◆ **What is needed**
Reproduce the records exactly. Leave the pictures out.

■ ■ ■

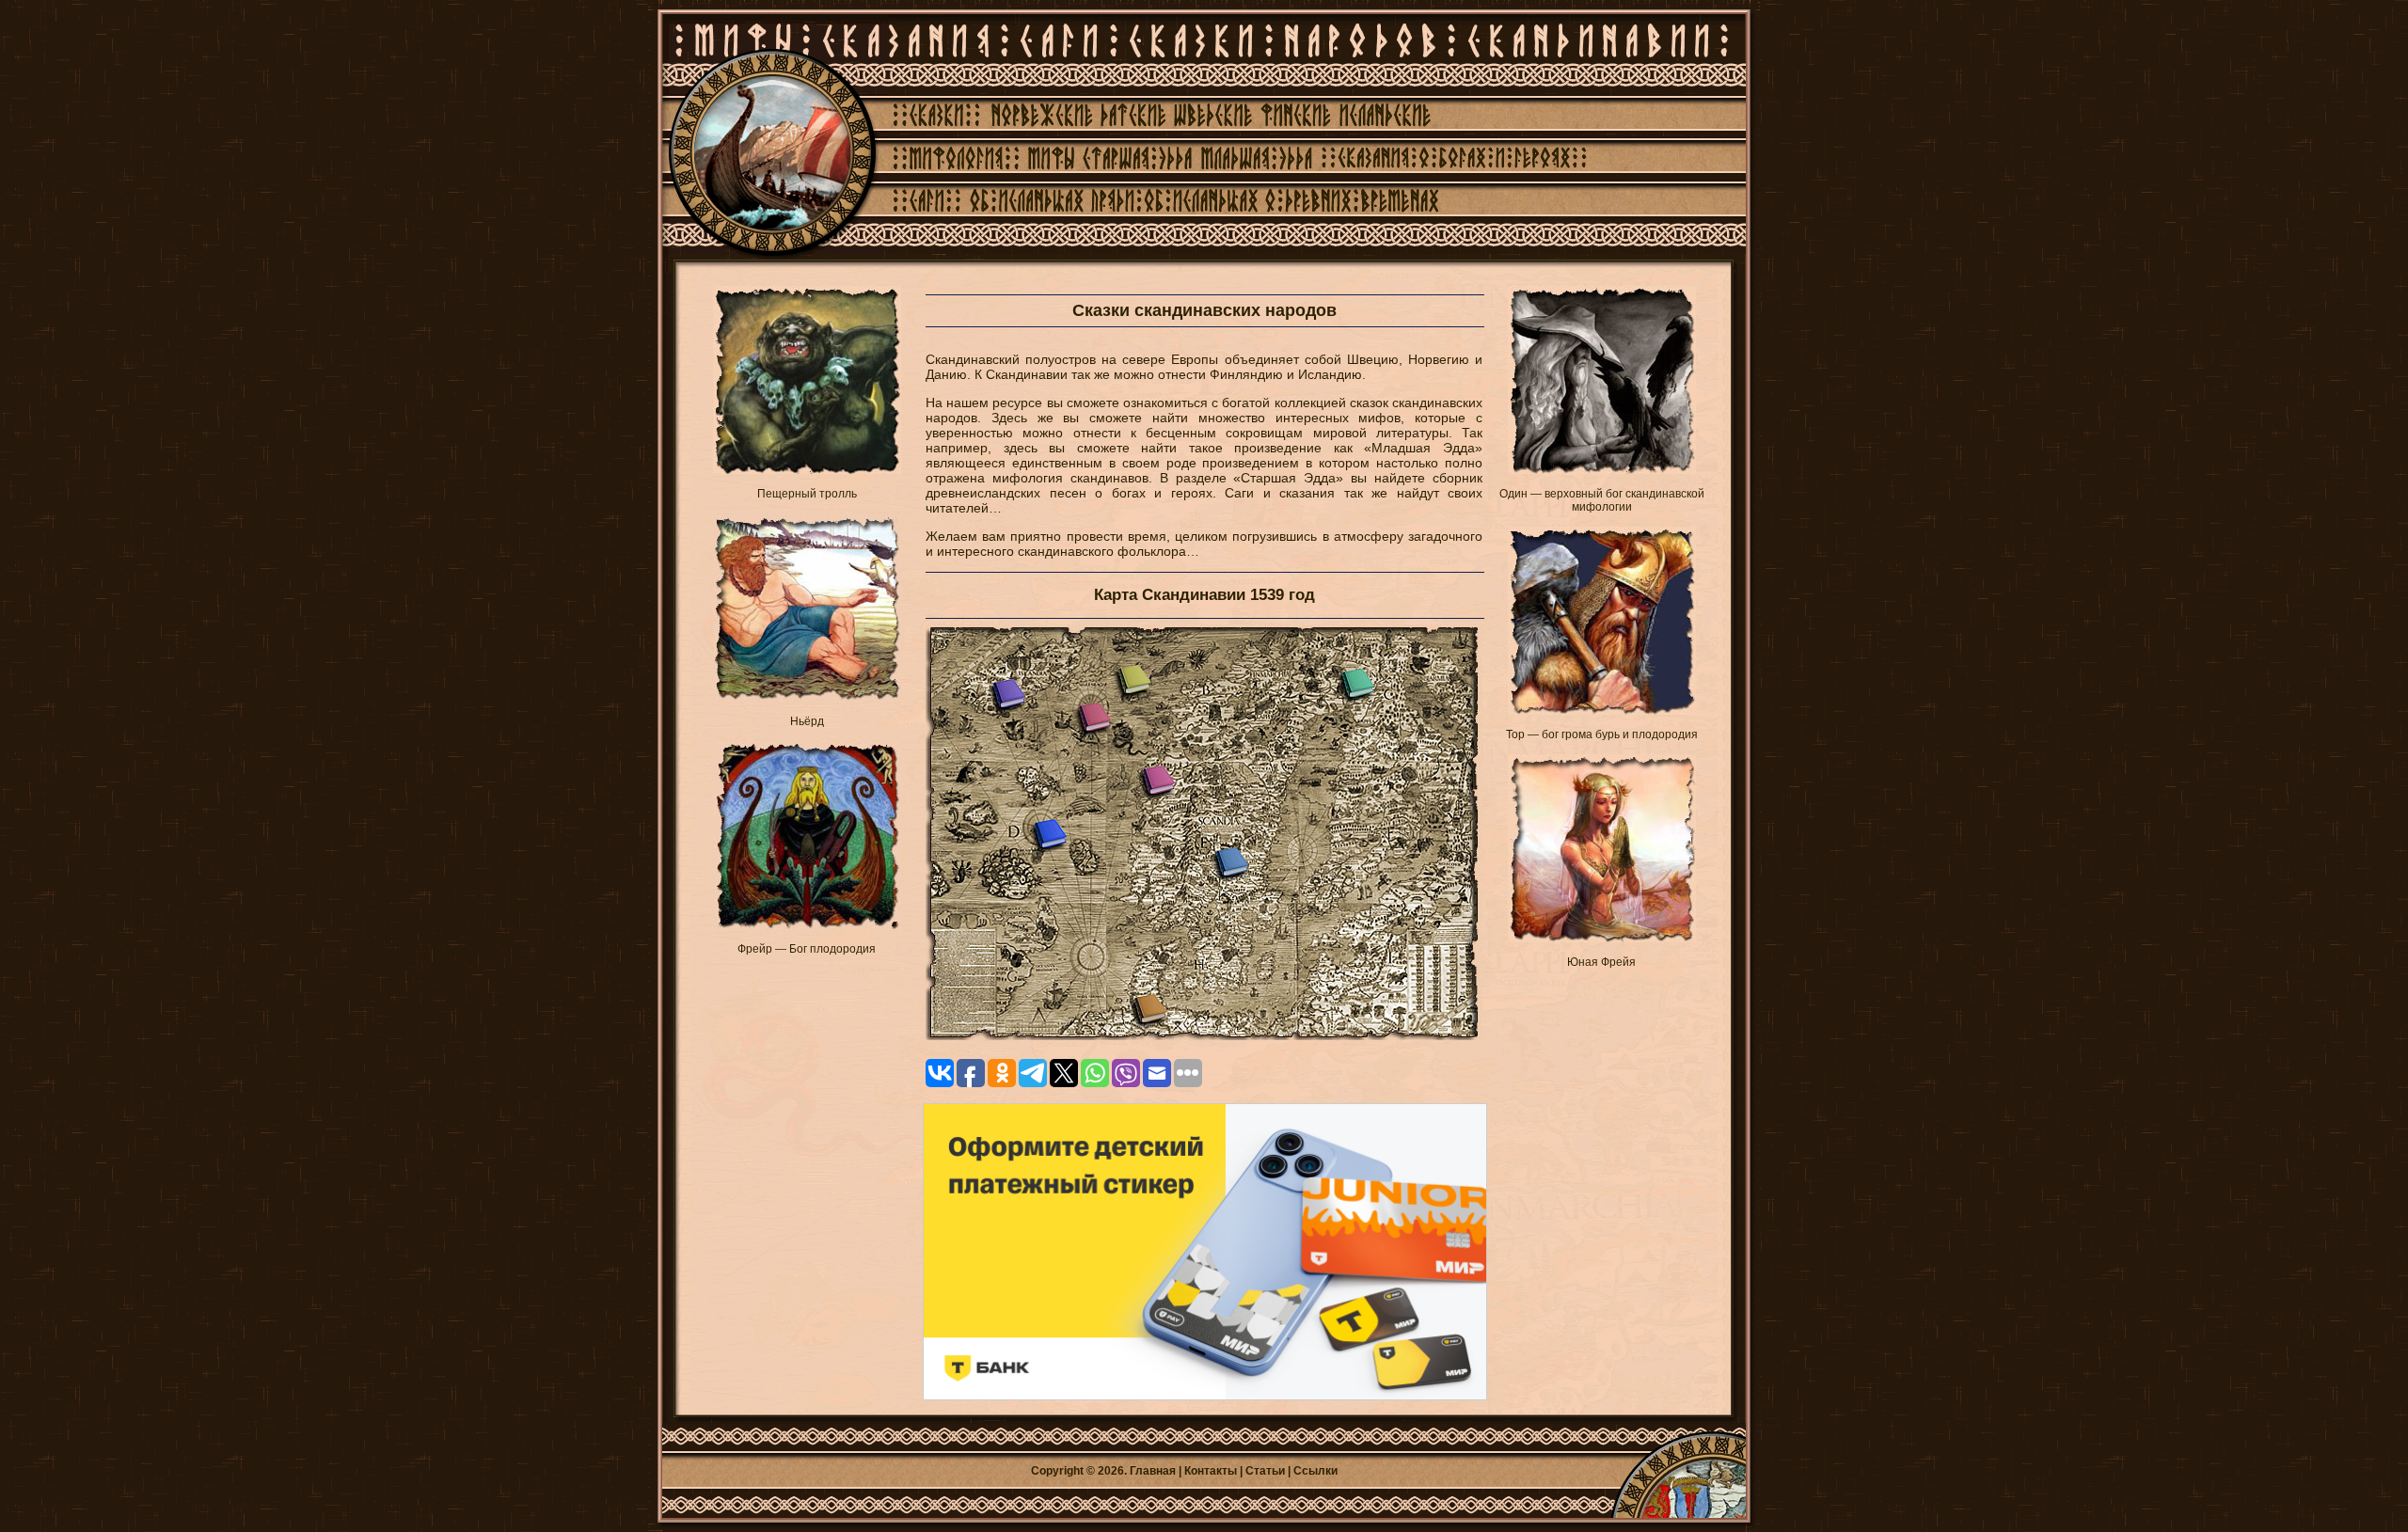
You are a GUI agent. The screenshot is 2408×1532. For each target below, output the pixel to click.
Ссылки (1315, 1470)
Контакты (1210, 1470)
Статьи (1265, 1470)
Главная (1153, 1470)
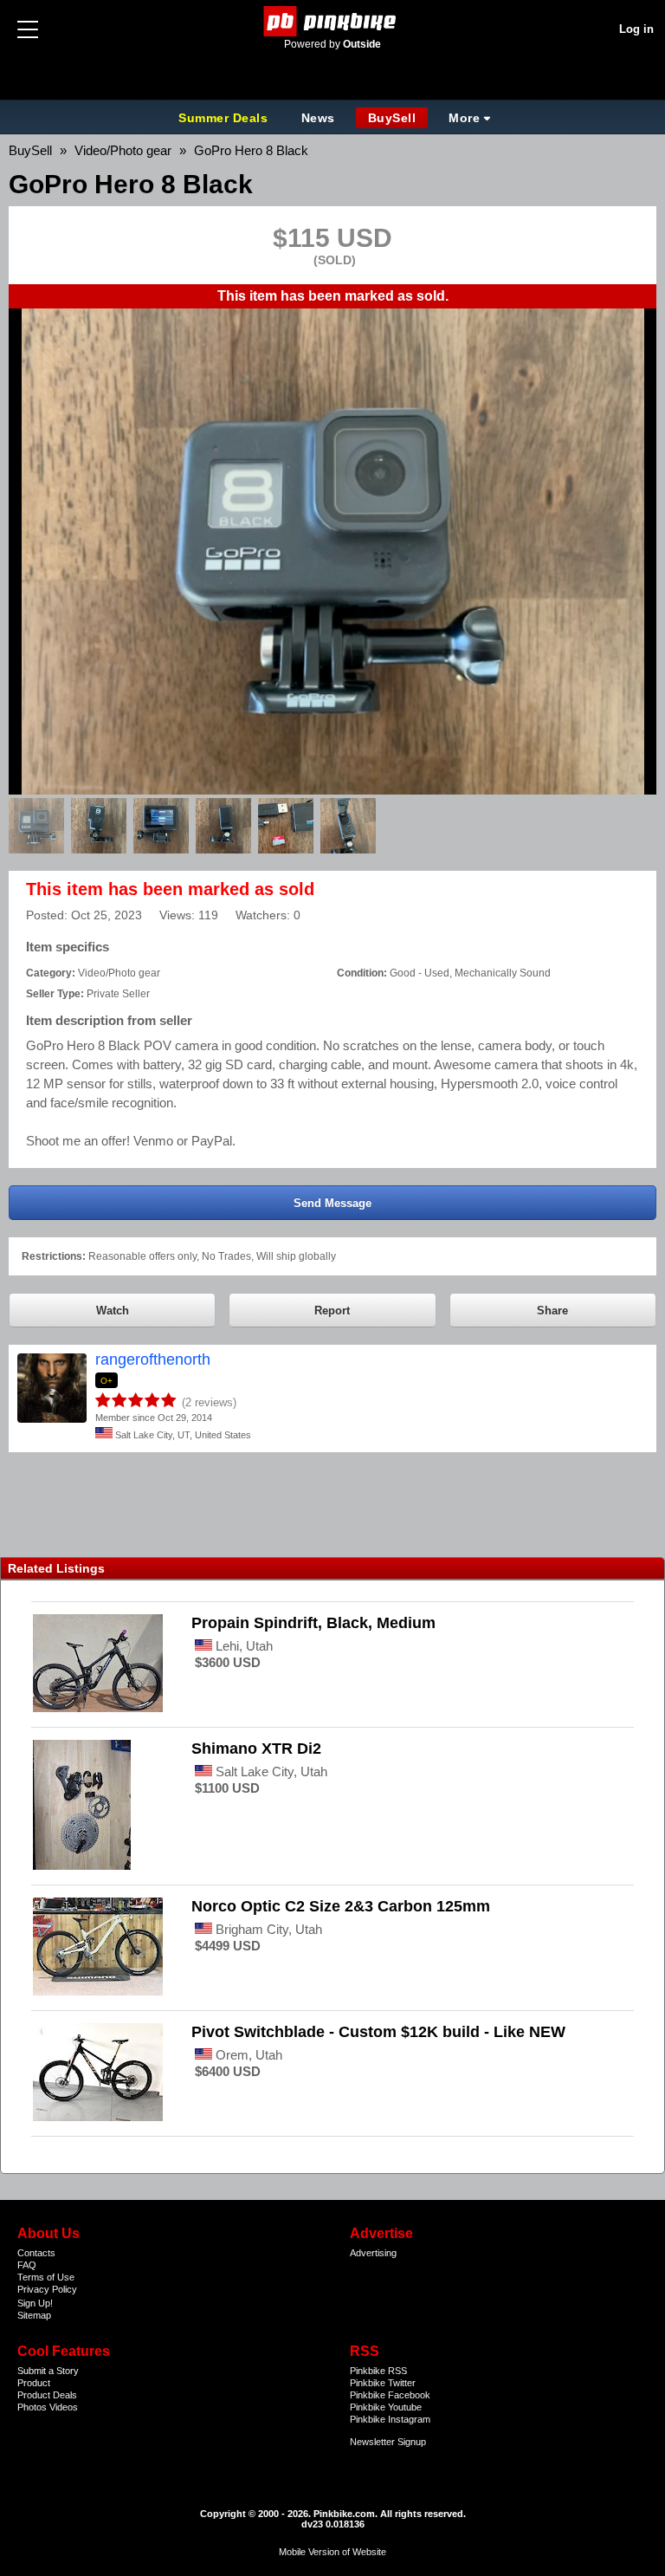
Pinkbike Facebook (390, 2395)
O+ (106, 1380)
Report (332, 1310)
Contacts (36, 2253)
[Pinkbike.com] (333, 21)
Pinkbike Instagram (390, 2419)
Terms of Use (45, 2277)
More (464, 118)
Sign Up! (35, 2303)
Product (33, 2383)
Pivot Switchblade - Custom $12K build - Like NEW (378, 2032)
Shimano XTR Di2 (256, 1748)
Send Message (332, 1203)
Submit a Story (48, 2370)
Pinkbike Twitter (383, 2383)
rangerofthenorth (152, 1359)
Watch (112, 1310)
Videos (63, 2407)
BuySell (392, 118)
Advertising (373, 2253)
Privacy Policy (47, 2289)
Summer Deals (225, 118)
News (318, 118)
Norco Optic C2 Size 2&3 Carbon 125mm (340, 1906)
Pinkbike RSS (378, 2370)
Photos (32, 2407)
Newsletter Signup (388, 2441)
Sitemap (34, 2315)
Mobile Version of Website (332, 2552)
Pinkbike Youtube (386, 2407)
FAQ (26, 2265)
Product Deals (47, 2395)
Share (552, 1310)
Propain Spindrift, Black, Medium (313, 1623)
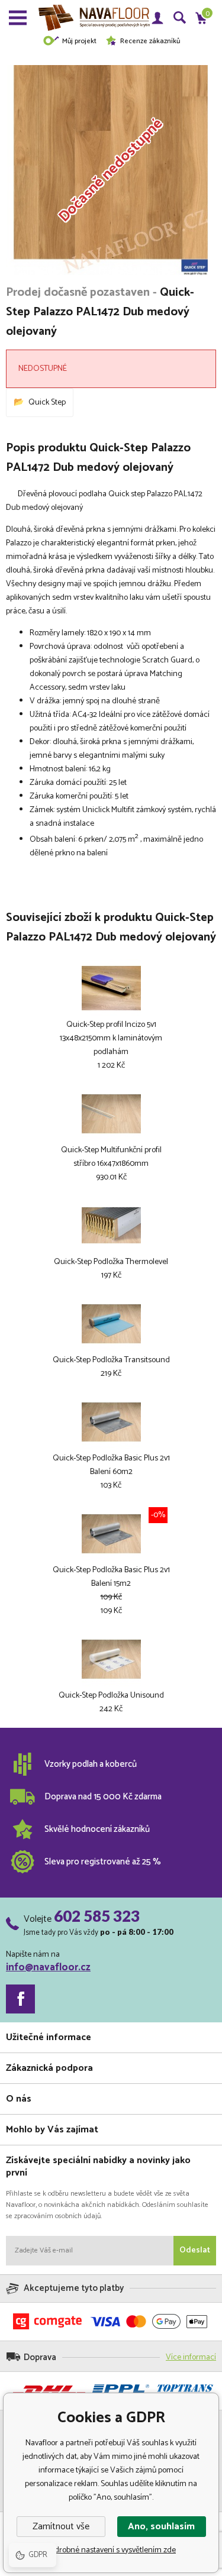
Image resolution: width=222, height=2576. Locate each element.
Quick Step (47, 402)
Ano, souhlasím (161, 2527)
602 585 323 (97, 1915)
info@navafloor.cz (48, 1967)
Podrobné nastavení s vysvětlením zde (111, 2550)
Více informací (191, 2357)
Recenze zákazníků (150, 41)
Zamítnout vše (61, 2527)
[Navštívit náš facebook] (20, 1998)
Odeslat (194, 2250)
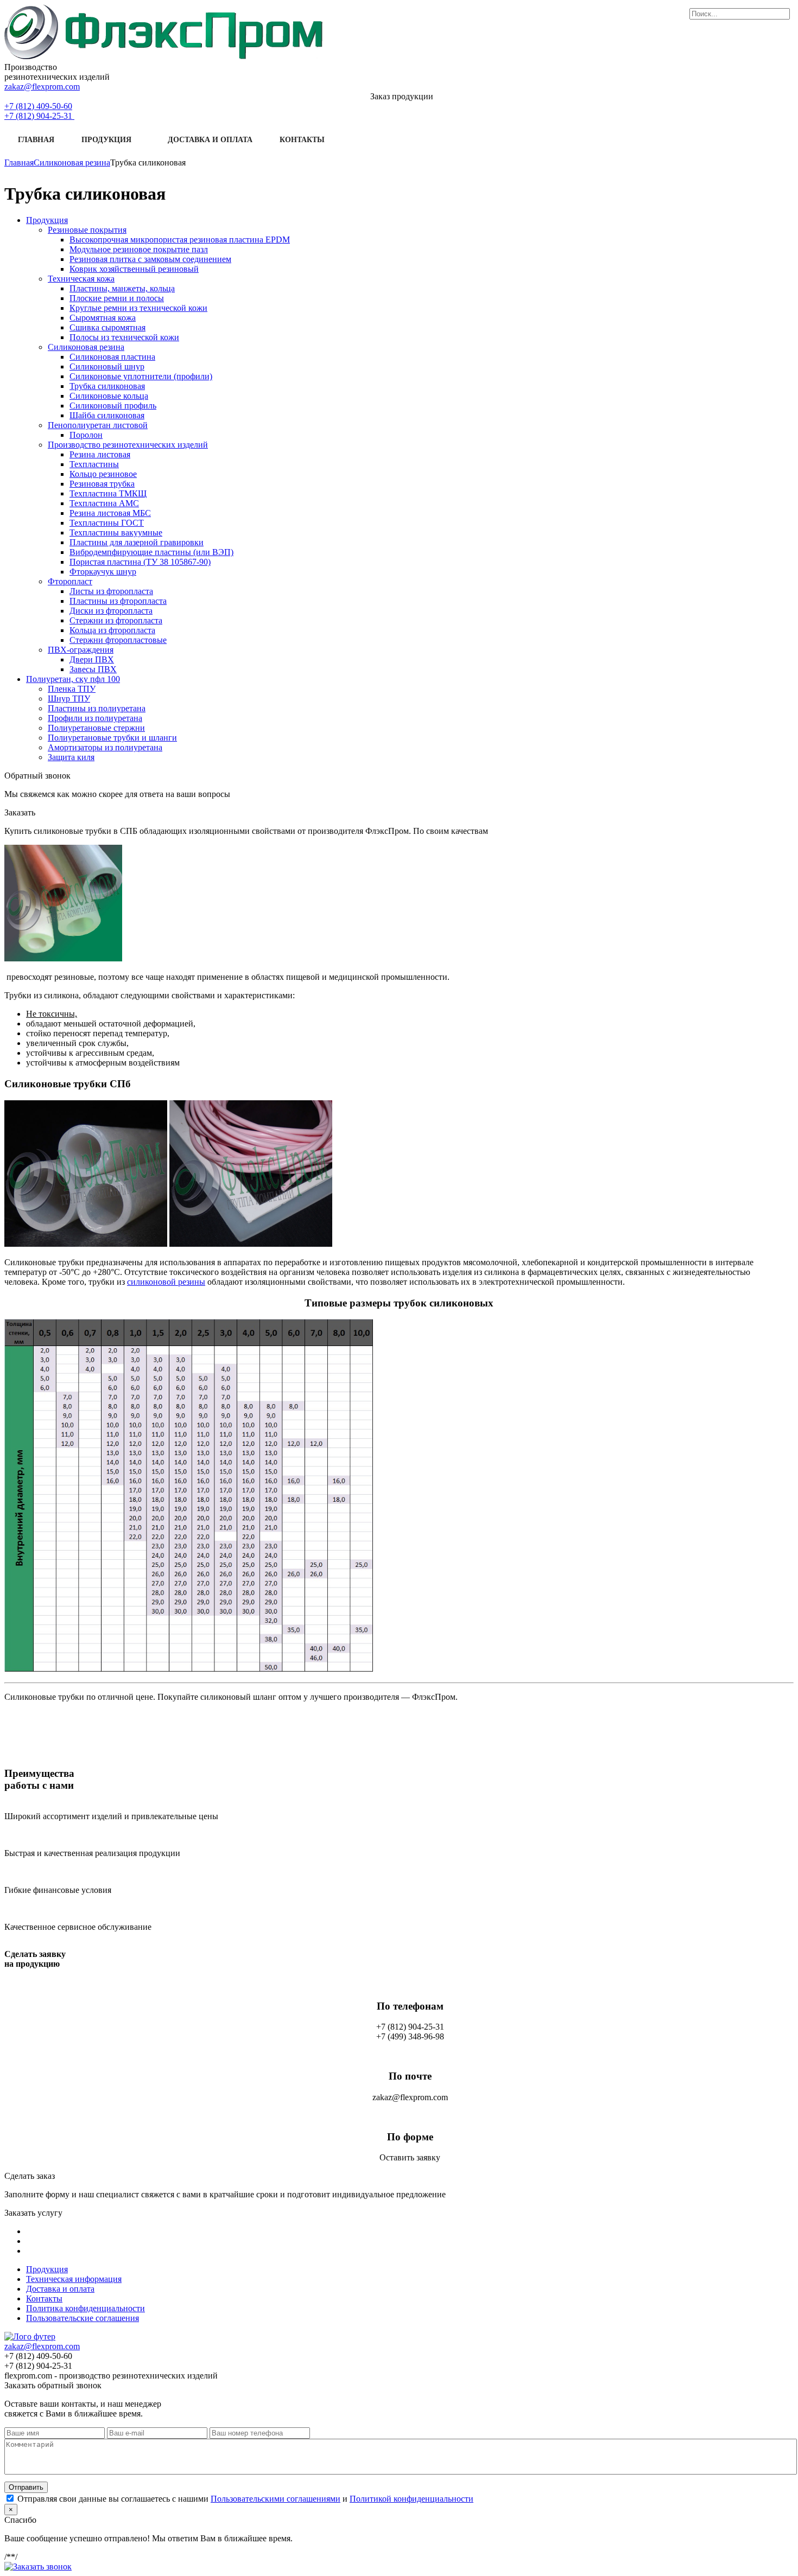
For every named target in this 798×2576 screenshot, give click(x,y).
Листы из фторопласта (111, 591)
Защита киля (71, 757)
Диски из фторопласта (111, 610)
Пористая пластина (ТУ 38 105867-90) (140, 561)
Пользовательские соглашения (82, 2318)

■ ■ ■

◆ **Result of the task**
You are a GUI agent. The screenshot is 2408×1532. For each target below, output the pixel to click.
Ссылки (1315, 1470)
Контакты (1210, 1470)
Статьи (1265, 1470)
Главная (1153, 1470)
Pinkbike Facebook (390, 2395)
O+ (106, 1380)
Report (332, 1310)
Contacts (36, 2253)
[Pinkbike.com] (333, 21)
Pinkbike Instagram (390, 2419)
Terms of Use (45, 2277)
More (464, 118)
Sign Up! (35, 2303)
Product (33, 2383)
Pivot Switchblade - Custom $12K build - Like NEW (378, 2032)
Shimano XTR Di2 (256, 1748)
Send Message (332, 1203)
Submit a Story (48, 2370)
Pinkbike Twitter (383, 2383)
rangerofthenorth (152, 1359)
Watch (112, 1310)
Videos (63, 2407)
BuySell (392, 118)
Advertising (373, 2253)
Privacy Policy (47, 2289)
Summer Deals (225, 118)
News (318, 118)
Norco Optic C2 Size 2&3 Carbon 125mm (340, 1906)
Pinkbike RSS (378, 2370)
Photos (32, 2407)
Newsletter Signup (388, 2441)
Sitemap (34, 2315)
Mobile Version of Website (332, 2552)
Pinkbike Youtube (386, 2407)
FAQ (26, 2265)
Product Deals (47, 2395)
Share (552, 1310)
Propain Spindrift, Black, Medium (313, 1623)
Image resolution: width=222, height=2576. Locate each element.
Quick Step (47, 402)
Ano, souhlasím (161, 2527)
602 585 323 (97, 1915)
info@navafloor.cz (48, 1967)
Podrobné nastavení s vysvětlením zde (111, 2550)
Více informací (191, 2357)
Recenze zákazníků (150, 41)
Zamítnout vše (61, 2527)
[Navštívit náš facebook] (20, 1998)
Odeslat (194, 2250)
For every named target in this 798×2576 screenshot, give click(x,y).
Листы из фторопласта (111, 591)
Защита киля (71, 757)
Диски из фторопласта (111, 610)
Пористая пластина (ТУ 38 105867-90) (140, 561)
Пользовательские соглашения (82, 2318)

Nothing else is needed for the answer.